2011年11月10日星期四

Management Of Foreign Invested Enterprises In China

Board of DirectorsMost Foreign Invested Enterprises (FIEs) are Rosetta Stone governed by a board of directors and senior management. An exception exists for Cooperative Joint Ventures that the parties have chosen not to incorporate (these are governed by a management committee).Powers: The Chairman, as the legal representative of the enterprise, has the power to legally bind the enterprise and bears significant responsibility for its acts andomissions. Most of the powers and functions of the board are set forth in the Articles of Association and in the Joint Venture Contract.Number of Directors: The board of directors of both Wholly Foreign Owned Enterprises (WFOEs) and Joint Ventures are required to appoint between 3 and 13 directors. FIEs with few shareholders may be able to convince the examination and approval authority to dispense with the board of directors and use an executive director.Membership: In an Equity Joint Venture (EJV), board membership must be proportionate to capital contributions. The board must have a Chairman, but need not have a Vice Chairman.
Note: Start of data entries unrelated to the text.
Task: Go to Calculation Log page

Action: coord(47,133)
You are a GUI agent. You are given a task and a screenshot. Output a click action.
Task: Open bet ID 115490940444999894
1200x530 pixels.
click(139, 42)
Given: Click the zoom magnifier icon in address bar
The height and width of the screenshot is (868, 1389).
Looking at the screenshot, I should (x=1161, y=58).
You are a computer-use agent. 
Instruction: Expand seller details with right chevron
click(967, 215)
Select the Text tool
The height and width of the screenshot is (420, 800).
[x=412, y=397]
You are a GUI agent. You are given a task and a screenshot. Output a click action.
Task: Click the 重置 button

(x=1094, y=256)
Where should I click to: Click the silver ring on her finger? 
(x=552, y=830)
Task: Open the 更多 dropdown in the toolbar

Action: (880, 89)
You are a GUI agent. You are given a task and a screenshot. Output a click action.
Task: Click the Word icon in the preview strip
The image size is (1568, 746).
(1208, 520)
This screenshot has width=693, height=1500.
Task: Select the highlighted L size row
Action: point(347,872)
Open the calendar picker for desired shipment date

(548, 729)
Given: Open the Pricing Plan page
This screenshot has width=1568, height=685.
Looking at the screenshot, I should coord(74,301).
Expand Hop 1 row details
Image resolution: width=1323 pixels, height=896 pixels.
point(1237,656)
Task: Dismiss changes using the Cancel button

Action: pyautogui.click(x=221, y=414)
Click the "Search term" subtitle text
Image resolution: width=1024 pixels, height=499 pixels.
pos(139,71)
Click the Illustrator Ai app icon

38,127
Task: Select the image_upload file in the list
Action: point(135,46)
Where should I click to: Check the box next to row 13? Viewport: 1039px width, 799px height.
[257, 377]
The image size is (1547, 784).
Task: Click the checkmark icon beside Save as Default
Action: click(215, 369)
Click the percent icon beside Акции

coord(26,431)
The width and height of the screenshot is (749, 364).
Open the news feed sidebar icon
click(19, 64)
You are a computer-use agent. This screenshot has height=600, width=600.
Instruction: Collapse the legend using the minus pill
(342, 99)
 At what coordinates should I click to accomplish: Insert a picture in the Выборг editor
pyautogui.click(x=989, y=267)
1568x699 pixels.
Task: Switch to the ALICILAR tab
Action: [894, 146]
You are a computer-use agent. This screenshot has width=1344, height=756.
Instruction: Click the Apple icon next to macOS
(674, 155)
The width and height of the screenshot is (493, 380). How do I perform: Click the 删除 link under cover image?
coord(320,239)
If both are used, however, then if the foreign Rosetta Stone Arabic investor selects the Chairman, the Chinese party must select the Vice Chairman, and vice versa.Meetings: Joint venture board meetings must be held once a year, and a quorum is 2/3 of the directors. For Equity Joint Ventures, unanimous consent of the board is required for amendment of the Articles of Association, increase or reduction of the Registered Capital, merger or division, and termination and dissolution. The law is significantly more flexible for Wholly Foreign Owned Enterprises - board meetings and quorum requirements are governed by the WFOEs Articles of Association.Director Officer Liability: Director and officer liability law and enforcement is not as well-developed as in many Western nations. Correspondingly, the market for directors and officers liability insurance is not particularly well-developed either. The Chairmans role as the enterprises legal representative encumbers him with both civil and criminal liability for the acts and/or omissions of the enterprise. Directors can be held liable for board resolutions that are illegal or that contravene Rosetta Stone Italian the Articles of Association and cause losses to the company.